在Android,这里的线程分为有消息循环的线程和没有消息循环的线程,有消息循环的线程一般都会有一个Looper,这个是android的新概念。我们的主线程(UI线程)就是一个消息循环的线程。针对这种消息循环的机制,我们引入一个新的机制Handler,我们有消息循环,就要往消息循环里面发送相应的消息,自定义消息一般都会有自己对应的处理,消息的发送和清除,把这些都封装在Handler里面,注意Handler只是针对那 些有Looper的线程,不管是UI线程还是子线程,只要你有Looper,我就可以往你的消息队列里面添加东西,并做相应的处理。
但是这里还有一点,就是只要是关于UI相关的东西,就不能放在子线程中,因为子线程是不能操作UI的,只能进行数据、系统等其他非UI的操作。

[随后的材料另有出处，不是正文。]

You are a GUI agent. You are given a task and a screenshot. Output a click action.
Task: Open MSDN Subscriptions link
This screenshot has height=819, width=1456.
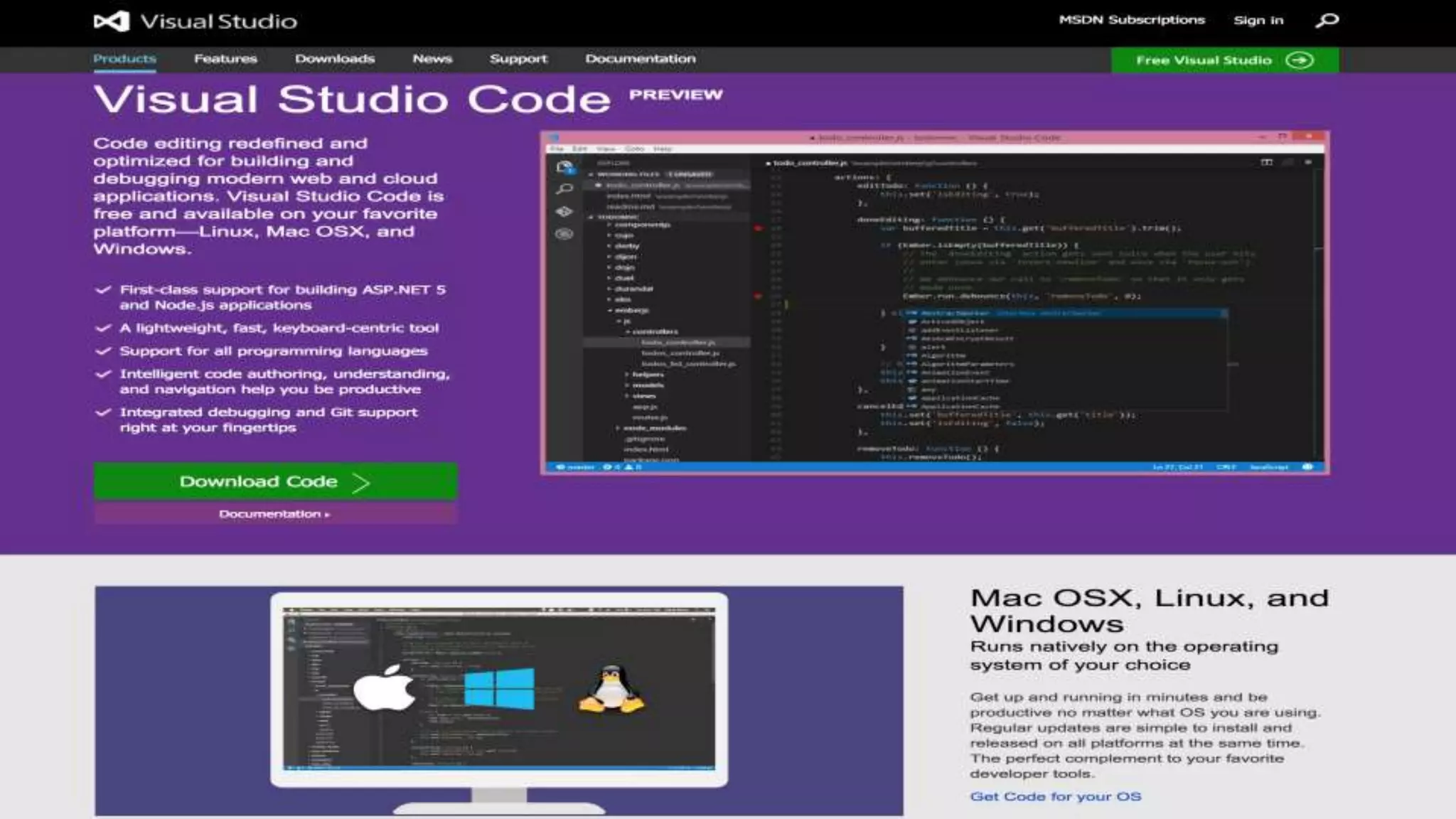(1132, 21)
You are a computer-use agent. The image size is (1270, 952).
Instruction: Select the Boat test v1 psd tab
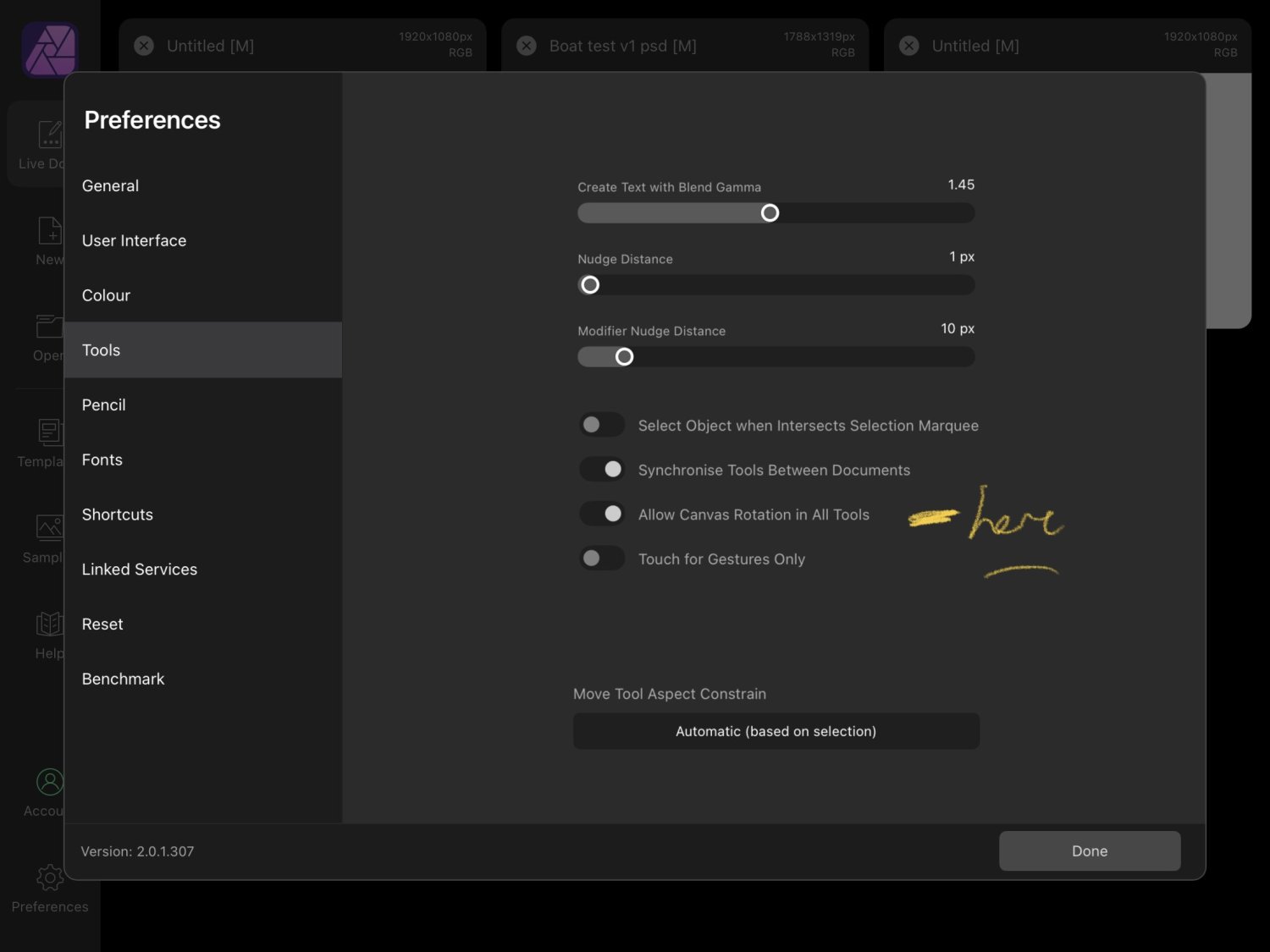643,46
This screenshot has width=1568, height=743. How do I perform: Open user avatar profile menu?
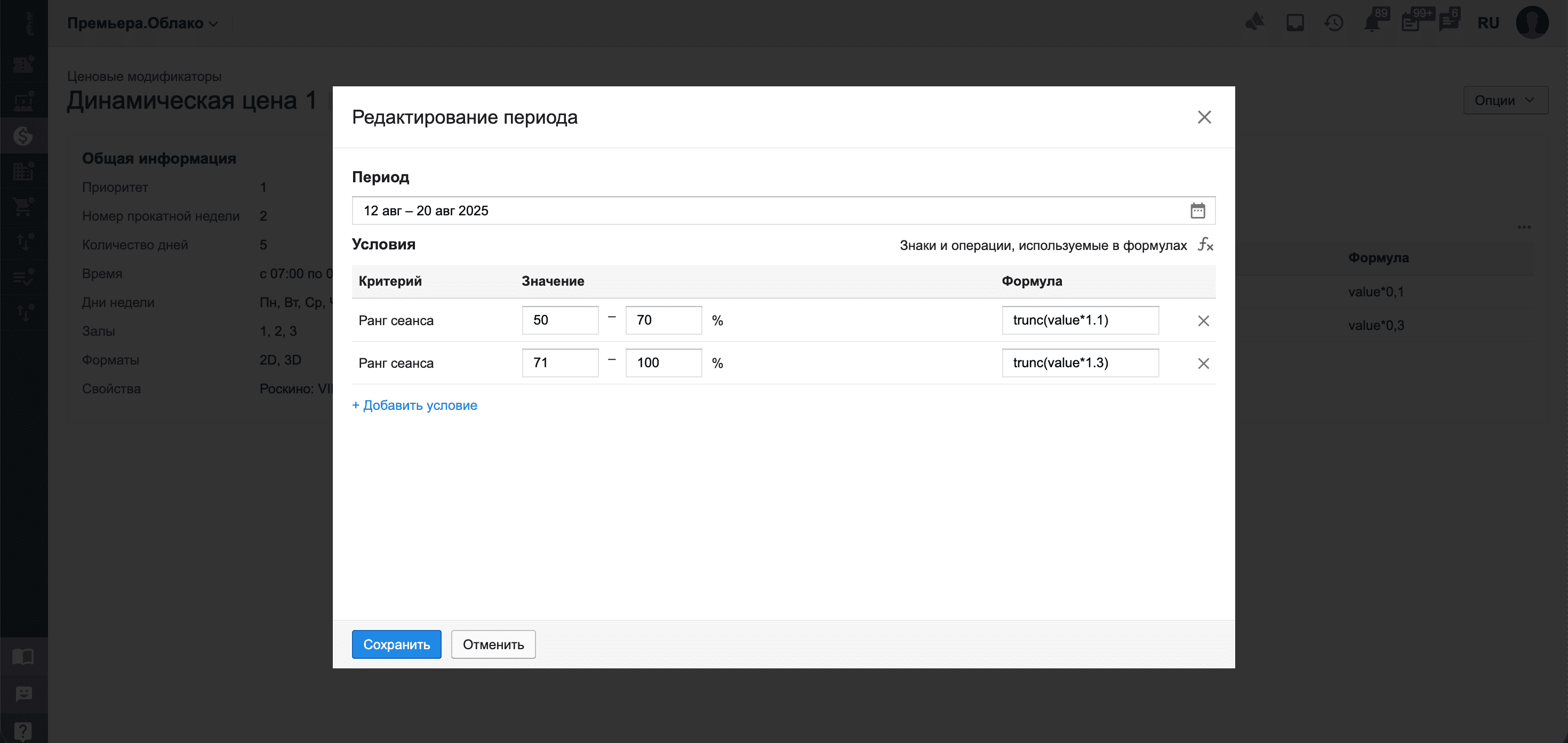[1532, 23]
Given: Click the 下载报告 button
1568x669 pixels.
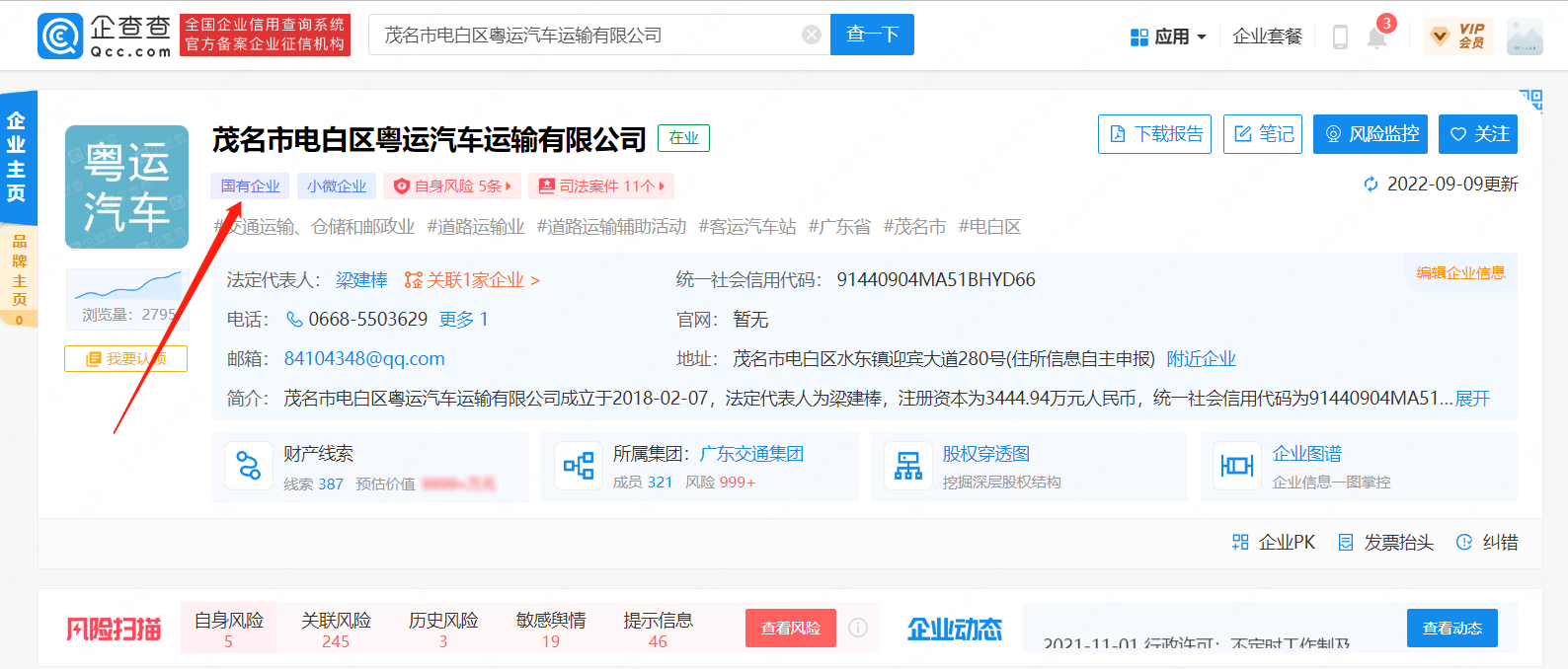Looking at the screenshot, I should coord(1154,134).
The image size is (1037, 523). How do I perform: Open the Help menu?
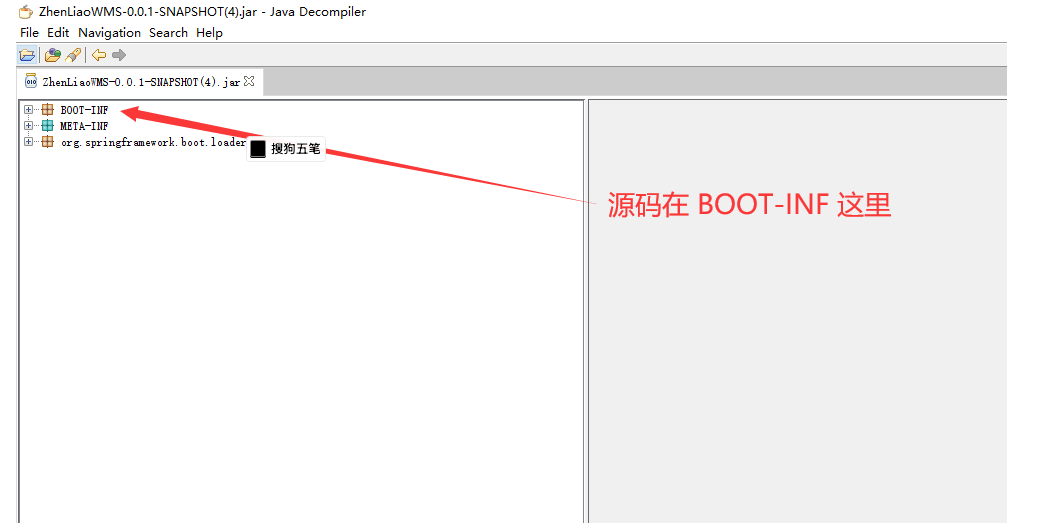pos(209,33)
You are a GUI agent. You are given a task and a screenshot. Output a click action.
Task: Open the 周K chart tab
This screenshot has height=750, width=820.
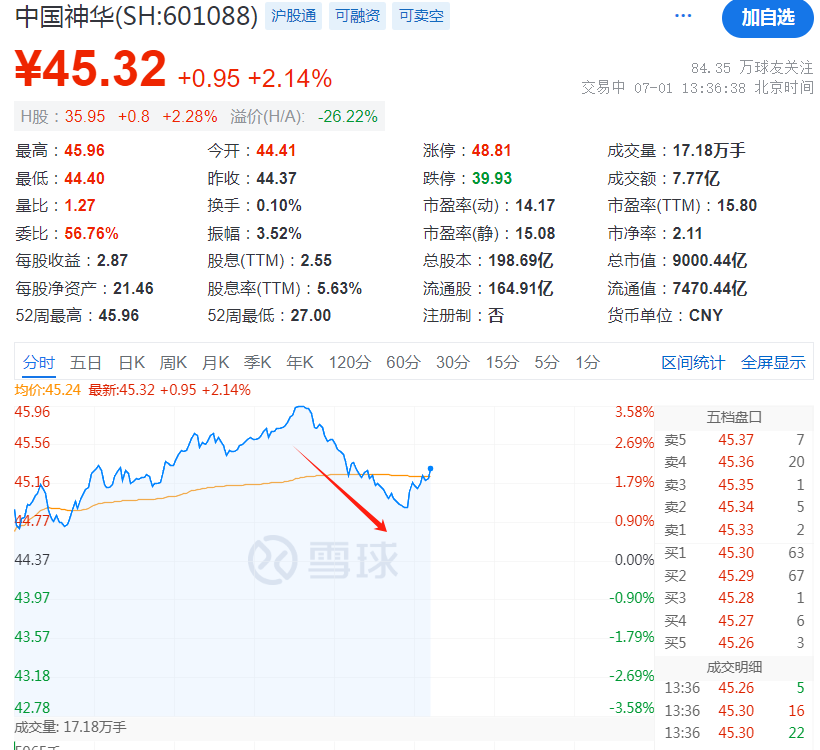pyautogui.click(x=174, y=362)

先从我们平时的使用方法引出这个机制,再结合源码进行分析。
我们平时使用是这样的:
//1. 主线程
Handler handler = new MyHandler();
//2. 非主线程
HandlerThread handlerThread = new HandlerThread("handlerThread");
handlerThread.start();
Handler handler = new Handler(handlerThread.getLooper());
//发送消息
handler.sendMessage(msg);
//接收消息
static class MyHandler extends Handler {
//对于非主线程处理消息需要传Looper,主线程有默认的sMainLooper
public MyHandler(Looper looper) {
super(looper);
}
@Override
public void handleMessage(Message msg) {
super.handleMessage(msg);
}
}
那么为什么初始化的时候,我们执行了1或2,后面只需要sendMessage就可处理任务了呢?学姐这里以非主线程为例进行介绍,handlerThread.start()的时候,实际上创建了一个用于消息循环的Looper和消息队列MessageQueue,同时启动了消息循环,并将这个循环传给Handler,这个循环会从MessageQueue中依次取任务出来执行。用户若要执行某项任务,只需要调用handler.sendMessage即可,这里做的事情是将消息添加到MessaeQueue中。对于主线程也类似,只是主线程sMainThread和sMainLooper不需要我们主动去创建,程序启动的时候Application就创建好了,我们只需要创建Handler即可。
我们这里提到了几个概念:
- HandlerThread 支持消息循环的线程
- Handler 消息处理器
- Looper 消息循环对象
- MessageQueue 消息队列
- Message 消息体
对应关系是:一对多,即(一个)HandlerThread、Looper、MessageQueue -> (多个)Handler、Message
源码解析
1. Looper
(1)创建消息循环
prepare()用于创建Looper消息循环对象。Looper对象通过一个成员变量ThreadLocal进行保存。
(2)获取消息循环对象
myLooper()用于获取当前消息循环对象。Looper对象从成员变量ThreadLocal中获取。
(3)开始消息循环
loop()开始消息循环。循环过程如下:
每次从消息队列MessageQueue中取出一个Message
使用Message对应的Handler处理Message
已处理的Message加到本地消息池,循环复用
循环以上步骤,若没有消息表明消息队列停止,退出循环
public static void prepare() {
prepare(true);
}
private static void prepare(boolean quitAllowed) {
if (sThreadLocal.get() != null) {
throw new RuntimeException("Only one Looper may be created per thread");
}
sThreadLocal.set(new Looper(quitAllowed));
}
public static Looper myLooper() {
return sThreadLocal.get();
}
public static void loop() {
final Looper me = myLooper();
if (me == null) {
throw new RuntimeException("No Looper; Looper.prepare() wasn't called on this thread.");
}
final MessageQueue queue = me.mQueue;
// Make sure the identity of this thread is that of the local process,
// and keep track of what that identity token actually is.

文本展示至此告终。